→ **Task requirements**
Reproduce every line in the stretch from the first line through the line containing "will [121, 114].", both included and requests kept, scaling each coordinate in the answers by 2.6 and rounding to whole numbers with halves rounded up. Leave all other numbers, including those in the requests, unchanged.

→ **Records shown**
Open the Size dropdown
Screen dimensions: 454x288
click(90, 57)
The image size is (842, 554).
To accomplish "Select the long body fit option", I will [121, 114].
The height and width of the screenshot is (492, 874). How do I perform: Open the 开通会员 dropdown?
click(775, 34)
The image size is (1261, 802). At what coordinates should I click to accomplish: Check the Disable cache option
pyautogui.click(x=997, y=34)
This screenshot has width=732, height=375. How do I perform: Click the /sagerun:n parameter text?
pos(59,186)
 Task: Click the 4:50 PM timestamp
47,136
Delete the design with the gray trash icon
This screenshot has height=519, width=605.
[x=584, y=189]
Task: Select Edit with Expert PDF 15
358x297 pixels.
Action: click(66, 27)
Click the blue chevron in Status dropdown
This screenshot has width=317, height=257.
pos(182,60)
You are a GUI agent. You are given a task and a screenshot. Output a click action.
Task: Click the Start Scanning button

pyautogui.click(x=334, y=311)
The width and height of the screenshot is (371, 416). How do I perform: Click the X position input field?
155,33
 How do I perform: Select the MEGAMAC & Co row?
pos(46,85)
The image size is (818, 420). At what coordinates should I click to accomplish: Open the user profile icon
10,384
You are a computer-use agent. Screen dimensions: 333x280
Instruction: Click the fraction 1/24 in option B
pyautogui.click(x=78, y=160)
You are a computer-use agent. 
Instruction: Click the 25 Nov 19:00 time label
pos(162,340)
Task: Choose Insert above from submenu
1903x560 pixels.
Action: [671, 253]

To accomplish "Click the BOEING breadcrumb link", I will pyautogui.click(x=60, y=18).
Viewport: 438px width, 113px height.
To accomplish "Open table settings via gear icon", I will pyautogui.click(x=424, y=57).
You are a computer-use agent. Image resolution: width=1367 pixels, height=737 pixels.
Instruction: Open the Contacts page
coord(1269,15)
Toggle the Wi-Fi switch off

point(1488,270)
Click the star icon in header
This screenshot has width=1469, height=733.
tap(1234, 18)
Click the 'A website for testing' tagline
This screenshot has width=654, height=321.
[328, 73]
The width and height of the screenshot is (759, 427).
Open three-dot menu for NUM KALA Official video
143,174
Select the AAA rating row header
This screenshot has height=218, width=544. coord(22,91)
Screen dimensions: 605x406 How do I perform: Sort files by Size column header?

→ **Written answer**
Open the Size dropdown
Screen dimensions: 454x288
click(234, 148)
The image size is (842, 554).
To accomplish "Select the long body fit option", I will [315, 296].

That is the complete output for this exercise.